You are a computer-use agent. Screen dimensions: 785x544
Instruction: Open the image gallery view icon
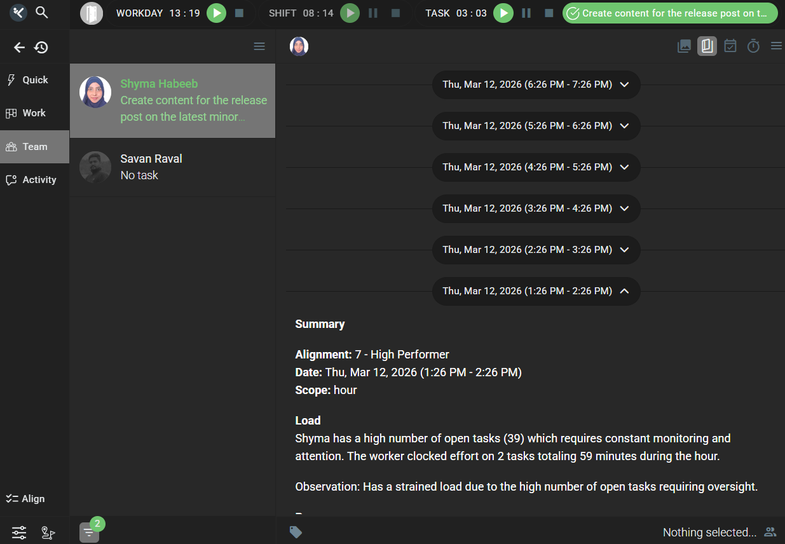point(684,46)
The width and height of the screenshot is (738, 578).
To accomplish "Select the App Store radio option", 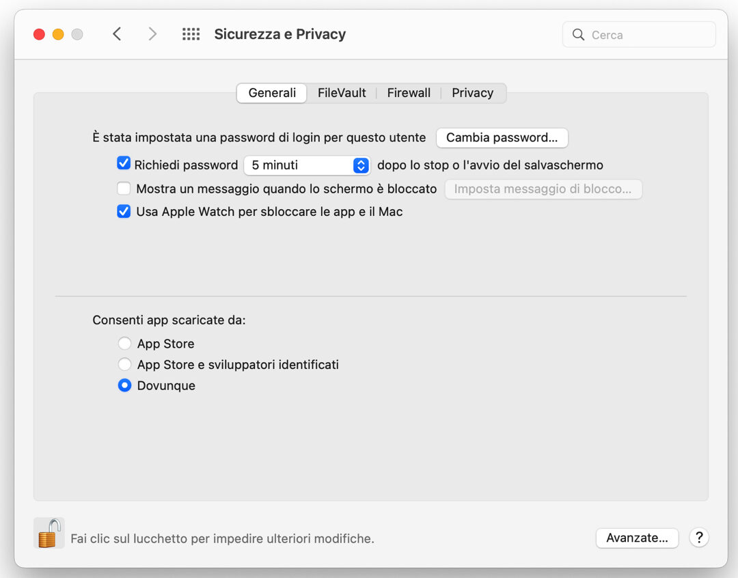I will click(x=124, y=344).
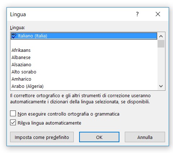Click the language list scrollbar thumb
This screenshot has width=173, height=153.
161,44
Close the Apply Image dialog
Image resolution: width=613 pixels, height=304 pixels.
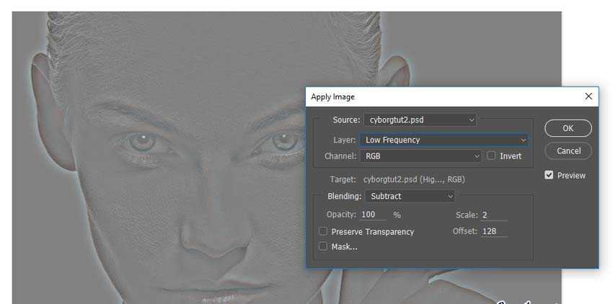coord(588,97)
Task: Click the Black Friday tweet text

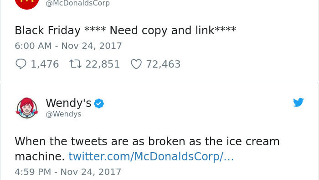Action: [125, 31]
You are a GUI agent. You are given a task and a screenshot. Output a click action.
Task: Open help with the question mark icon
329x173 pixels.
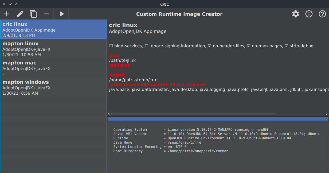point(322,14)
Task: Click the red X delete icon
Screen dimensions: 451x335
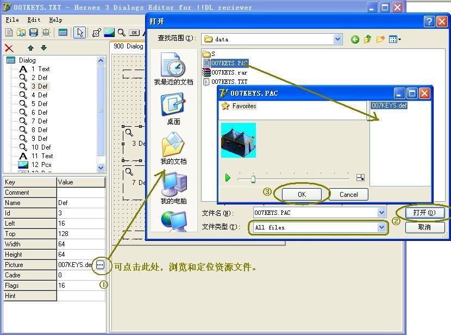Action: pos(9,48)
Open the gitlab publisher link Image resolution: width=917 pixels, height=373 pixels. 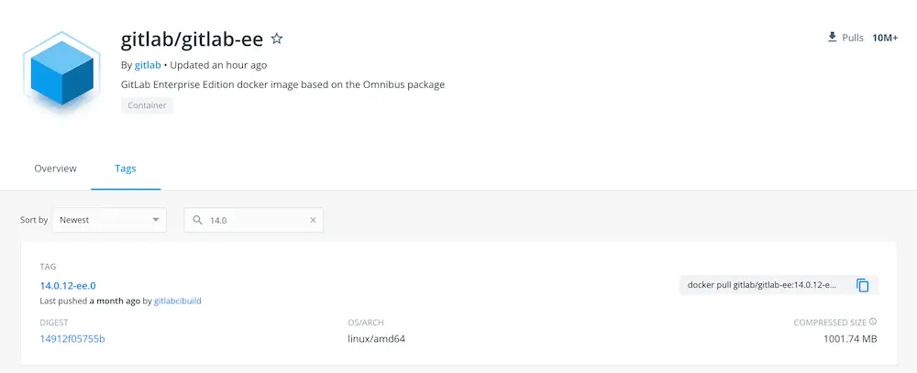[148, 65]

......

WORK TO DO:
Find every line in the entries above that contains the word "dimensions", and copy each of those lines in full.

CORRECT OUTPUT:
You are a computer-use agent. Screen dimensions: 785x544
Screen dimensions: 451x335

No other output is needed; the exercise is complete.